No one has a thinking style compatible with mine. Communication is difficult, but the whole point is to share adopt novel ways of thinking. By the end of the conversation, both participants' "thinking styles" have changed.

Sure, some folks' lexicon and mental models might overlap more, but there's no one (speaking English) from whom I can't learn. Reminds me of that old line "you can't get there from here!" which I always considered funny, but you're saying it's true?

Wish I knew more about these "thinking styles" you're talking about, because I've never met someone I couldn't communicate with (in English).



> Wish I knew more about these "thinking styles" you're talking about, because I've never met someone I couldn't communicate with (in English).

It is plausible that you are sufficiently smart and thus never (or at least rarely) had such problems.

To give an extreme example: when Grigori Perelman published his papers about his proof of the geometrization conjecture, even experts in his area had a lot of difficulties understanding his proof (and thus verifying the correctness of it). Only after multiple groups of mathematicians came up with better understandable versions of the central arguments of his proof, (see https://en.wikipedia.org/w/index.php?title=Geometrization_co... and https://en.wikipedia.org/w/index.php?title=Poincar%C3%A9_con... ), they became convinced of the correctness of Perelman's proof.

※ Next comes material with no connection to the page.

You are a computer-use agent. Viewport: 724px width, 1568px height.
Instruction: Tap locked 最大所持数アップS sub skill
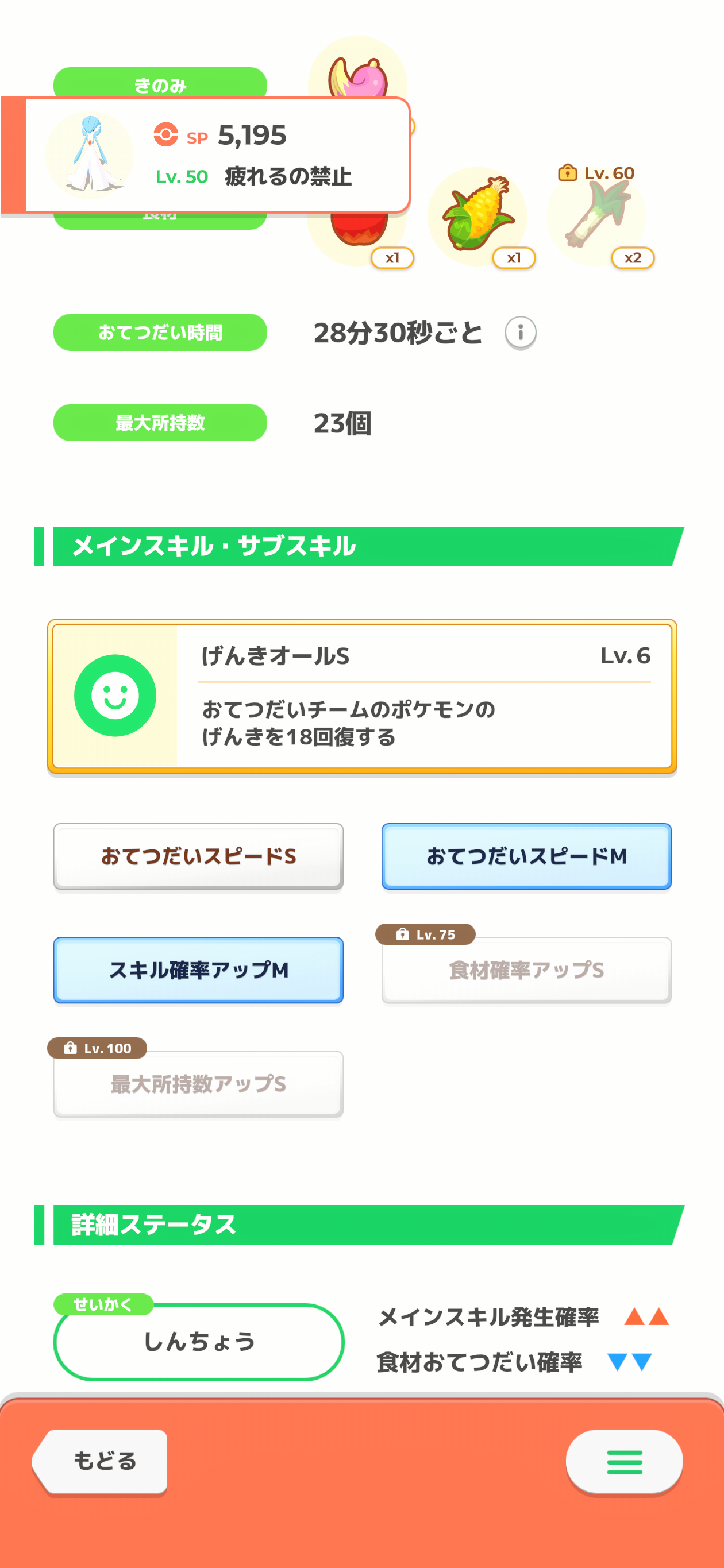tap(198, 1083)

This was clearly a particularly marked example, but in a school pupils of very different IQs and thinking styles are present. So I wouldn't say that this problem (pupil not understanding another pupil's solution) is uncommon at schools.


Perelman? I always thought his proof was self-evident.

Kidding!

For papers, yes, there's a lot of difficulty. I'm not sure it's possible to demand sense from a paper in the way that one can from a discursive partner.

As Emmanuel Levinas puts it in his "Toward the Other" (1963):

> This makes no sense. Our text must be understood in another way. I worked hard at it. I told my troubles to my friends. For [the text] requires discourse and companionship. Woe to the self-taught!

Admittedly, he immediately follows:

> Of course one must have good luck and find intelligent interlocutors.

So if I were to accept his authority, I'd have to forfeit my position entirely!


> No one has a thinking style compatible with mine. Communication is difficult, but the whole point is to share adopt novel ways of thinking. By the end of the conversation, both participants' "thinking styles" have changed.

I can either focus on difficult conversation parts or at topic at hand. Cant really do both.

So, this means I will do only the social thing and wont get to be able to focus on what I was supposed to learn in the first place.